A Polícia Federal também solicitou a prisão preventiva do parlamentar, mas o pedido foi negado pelo ministro André Mendonça, relator do caso no STF, em decisão que acompanhou parecer da Procuradoria-Geral da República (PGR).
Segundo a decisão, não havia elementos suficientes que demonstrassem, naquele momento, o recebimento direto de recursos ilícitos ou a liderança do senador na suposta organização criminosa.
O que aponta a investigação
Apesar de negar a prisão preventiva, a decisão judicial reproduziu trechos da investigação da Polícia Federal que apontam Weverton Rocha como um possível “sustentáculo político” do grupo investigado.
De acordo com a corporação, o senador teria utilizado sua influência política para favorecer a atuação de Antônio Carlos Camilo Antunes, conhecido como “Careca do INSS”, apontado como um dos principais operadores do esquema.
A investigação sustenta que Weverton Rocha atuaria como uma das lideranças políticas ligadas às atividades empresariais e financeiras atribuídas ao lobista.

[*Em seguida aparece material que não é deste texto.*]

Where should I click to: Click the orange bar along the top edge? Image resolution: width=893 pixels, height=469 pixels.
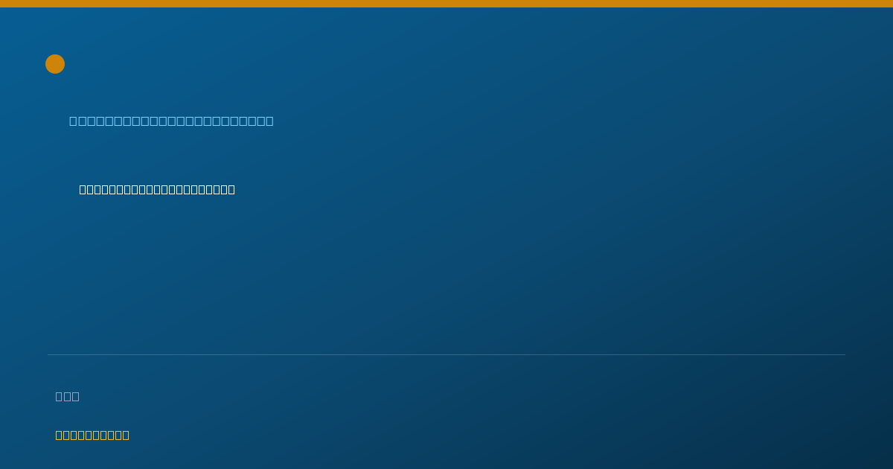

Entre os elementos reunidos pela Polícia Federal está um arquivo localizado em conversas entre investigados identificado como “Grupo Senador Weverton”.
Os investigadores também levantam a hipótese de que o parlamentar pudesse ser o “beneficiário final” ou um “sócio oculto” de operações financeiras relacionadas ao grupo, por meio de terceiros, incluindo pessoas ligadas ao seu gabinete.
Outro ponto citado pela investigação envolve a utilização, pelo senador, de uma aeronave cujas cotas, segundo a PF, teriam sido adquiridas por Antônio Carlos Camilo Antunes.
Quem é o “Careca do INSS”
Antônio Carlos Camilo Antunes, conhecido como “Careca do INSS”, é apontado pela Polícia Federal como um dos principais operadores do esquema investigado.
Segundo as apurações, ele seria responsável por articular empresas, operadores financeiros e agentes públicos para viabilizar fraudes envolvendo descontos em benefícios previdenciários.
A investigação também atribui ao grupo a utilização de empresas de fachada, mecanismos de ocultação patrimonial e operações destinadas à lavagem de dinheiro.
Nova etapa da operação
Nesta terça-feira, a Polícia Federal informou que a nova fase da Operação Sem Desconto tem como objetivo aprofundar a apuração sobre movimentações financeiras e patrimoniais que, em tese, teriam sido estruturadas para esconder a origem e o destino dos recursos investigados.
Segundo a corporação, há indícios da utilização de pessoas físicas e jurídicas, contas bancárias de terceiros, estruturas empresariais e operações com dinheiro em espécie para dificultar o rastreamento dos valores.
As investigações seguem em andamento para esclarecer a origem dos recursos, o destino dos repasses e a eventual responsabilidade individual dos investigados.